Possible bug with qemu-img zeroinit and LVM

yobert · Feb 2, 2026

Hello there! After upgrading recently to PVE 9.1.4, we have started seeing an interesting import failure. We're importing from the debian 13 cloud image (stored with directory storage) into a new VM under LVM storage. I've tracked it down to what looks like a bug in the zeroinit patch to qemu. When proxmox tries to import the image via this command:

/usr/bin/qemu-img convert -p -n -f raw -O raw /dev/vm-vg/vm-118-disk-0 zeroinit:/dev/vm-vg/vm-120-disk-0

It ends up with a corrupted partition table. But if I manually do this command, it works:

/usr/bin/qemu-img convert -p -n -f raw -O raw /dev/vm-vg/vm-118-disk-0 /dev/vm-vg/vm-120-disk-0

I can supply more troubleshooting information if anyone is interested. Mostly I'm just curious if anyone else has hit this or if it's just me?

EDIT: This has nothing to do with the version upgrade--- that was just random chance. This has to do with existing bytes on the hard drive.

yobert · Feb 4, 2026

I've tracked this down further! I think there is a bug with how proxmox is using LVM and then the zeroinit block filter in qemu-img.

proxmox is creating the VM storage with these commands:

/sbin/lvcreate -aly -V 4096k --name vm-107-cloudinit --thinpool vm-vg/vm-pool
/sbin/lvcreate -aly -V 3145728k --name vm-107-disk-0 --thinpool vm-vg/vm-pool

This will NOT fill the newly created volume with zeros. They will have whatever bytes were leftover on your hard drive. (Could be random. Could be real data. Could be an existing partition table.)
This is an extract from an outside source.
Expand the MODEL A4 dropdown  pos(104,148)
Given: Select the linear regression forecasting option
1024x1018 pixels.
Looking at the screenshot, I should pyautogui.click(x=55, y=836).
Then, proxmox attempts to write the source import image this way:

/usr/bin/qemu-img convert -p -n -f raw -O raw /var/lib/vz/import/debian13-cloud-daily.raw zeroinit:/dev/vm-vg/vm-107-disk-0

Because the initialized disk is NOT filled with zeros, the new image is corrupted. The source image has many ranges that are filled with zeros, and the zeroinit filter correctly skips them.

I suspect the fix is to always pass the argument "--zero y" to lvcreate for thin pool LVM provisioning.

yobert · Feb 4, 2026

I thought about this more and realized--- This is a security issue.

If you delete a VM, and then provision a new VM using an import image with ranges of zeros in it, the newly created VM can contain bytes from the other VM in those ranges. This can share unauthorized data.

leesteken · Feb 4, 2026

yobert said:
I thought about this more and realized--- This is a security issue.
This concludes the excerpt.